● Source data
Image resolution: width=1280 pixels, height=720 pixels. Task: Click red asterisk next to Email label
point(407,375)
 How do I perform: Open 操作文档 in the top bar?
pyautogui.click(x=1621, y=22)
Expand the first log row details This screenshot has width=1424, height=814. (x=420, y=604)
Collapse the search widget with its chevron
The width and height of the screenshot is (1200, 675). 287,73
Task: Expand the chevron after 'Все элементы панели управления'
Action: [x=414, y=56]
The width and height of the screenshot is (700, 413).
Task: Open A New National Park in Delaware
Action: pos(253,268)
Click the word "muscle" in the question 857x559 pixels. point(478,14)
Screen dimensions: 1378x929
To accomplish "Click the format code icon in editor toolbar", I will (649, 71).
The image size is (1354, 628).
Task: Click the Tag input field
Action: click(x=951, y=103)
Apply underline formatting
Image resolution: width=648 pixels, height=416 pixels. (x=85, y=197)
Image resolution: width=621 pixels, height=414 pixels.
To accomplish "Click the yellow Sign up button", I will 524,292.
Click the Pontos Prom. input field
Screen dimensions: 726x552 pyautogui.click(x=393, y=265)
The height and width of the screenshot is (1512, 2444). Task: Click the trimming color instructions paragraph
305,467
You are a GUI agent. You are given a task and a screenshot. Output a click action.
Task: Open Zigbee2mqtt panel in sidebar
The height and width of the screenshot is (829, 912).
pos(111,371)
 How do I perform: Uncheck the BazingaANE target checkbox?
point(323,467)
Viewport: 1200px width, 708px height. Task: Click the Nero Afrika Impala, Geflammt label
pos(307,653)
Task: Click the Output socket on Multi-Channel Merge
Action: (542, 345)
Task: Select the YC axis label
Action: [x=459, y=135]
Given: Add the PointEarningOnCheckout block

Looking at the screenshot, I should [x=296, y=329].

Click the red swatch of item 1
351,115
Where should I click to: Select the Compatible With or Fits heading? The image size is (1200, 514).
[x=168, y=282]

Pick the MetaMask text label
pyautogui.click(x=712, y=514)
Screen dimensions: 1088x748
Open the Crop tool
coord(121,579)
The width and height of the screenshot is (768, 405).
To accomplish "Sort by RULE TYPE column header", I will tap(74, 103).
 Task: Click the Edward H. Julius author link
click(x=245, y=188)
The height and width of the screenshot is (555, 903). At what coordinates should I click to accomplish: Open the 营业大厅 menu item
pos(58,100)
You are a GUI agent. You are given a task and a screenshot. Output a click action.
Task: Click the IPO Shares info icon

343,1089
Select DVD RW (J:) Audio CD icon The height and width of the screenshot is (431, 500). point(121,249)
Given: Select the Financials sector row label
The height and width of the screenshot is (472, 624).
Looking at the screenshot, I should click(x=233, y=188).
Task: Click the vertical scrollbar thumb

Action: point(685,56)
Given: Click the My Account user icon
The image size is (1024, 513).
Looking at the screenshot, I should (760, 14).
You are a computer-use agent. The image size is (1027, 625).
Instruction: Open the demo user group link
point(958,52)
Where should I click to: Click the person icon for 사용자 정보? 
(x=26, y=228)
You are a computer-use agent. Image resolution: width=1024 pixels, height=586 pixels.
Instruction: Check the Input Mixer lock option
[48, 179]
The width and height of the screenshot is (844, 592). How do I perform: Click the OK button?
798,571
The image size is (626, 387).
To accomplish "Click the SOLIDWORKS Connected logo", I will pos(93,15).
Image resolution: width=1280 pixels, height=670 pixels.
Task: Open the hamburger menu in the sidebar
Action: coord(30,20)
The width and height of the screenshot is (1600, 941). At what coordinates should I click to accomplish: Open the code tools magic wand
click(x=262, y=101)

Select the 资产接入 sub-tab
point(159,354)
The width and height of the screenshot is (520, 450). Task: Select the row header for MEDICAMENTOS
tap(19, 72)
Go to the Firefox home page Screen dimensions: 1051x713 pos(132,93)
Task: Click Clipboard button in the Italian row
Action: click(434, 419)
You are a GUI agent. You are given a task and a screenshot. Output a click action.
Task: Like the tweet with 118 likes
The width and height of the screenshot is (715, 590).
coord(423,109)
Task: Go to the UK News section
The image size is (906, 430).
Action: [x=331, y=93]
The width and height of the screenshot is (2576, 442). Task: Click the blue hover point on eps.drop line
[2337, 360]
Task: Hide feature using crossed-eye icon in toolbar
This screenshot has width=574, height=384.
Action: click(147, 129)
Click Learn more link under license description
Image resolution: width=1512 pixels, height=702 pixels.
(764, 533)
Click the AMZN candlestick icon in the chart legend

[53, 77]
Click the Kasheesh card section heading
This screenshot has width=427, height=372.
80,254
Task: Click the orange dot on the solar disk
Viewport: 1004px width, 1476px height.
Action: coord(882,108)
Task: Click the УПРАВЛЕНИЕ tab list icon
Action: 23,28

● Assigned task
Skip every line before the one containing "The image size is (906, 430).". Retype that line and the rest through the last one exactly as they stand in the listing.

● Exercise output
The image size is (906, 430).
Action: [x=331, y=93]
The width and height of the screenshot is (2576, 442). Task: Click the blue hover point on eps.drop line
[2337, 360]
Task: Hide feature using crossed-eye icon in toolbar
This screenshot has width=574, height=384.
Action: click(147, 129)
Click Learn more link under license description
Image resolution: width=1512 pixels, height=702 pixels.
(764, 533)
Click the AMZN candlestick icon in the chart legend

[53, 77]
Click the Kasheesh card section heading
This screenshot has width=427, height=372.
80,254
Task: Click the orange dot on the solar disk
Viewport: 1004px width, 1476px height.
Action: coord(882,108)
Task: Click the УПРАВЛЕНИЕ tab list icon
Action: 23,28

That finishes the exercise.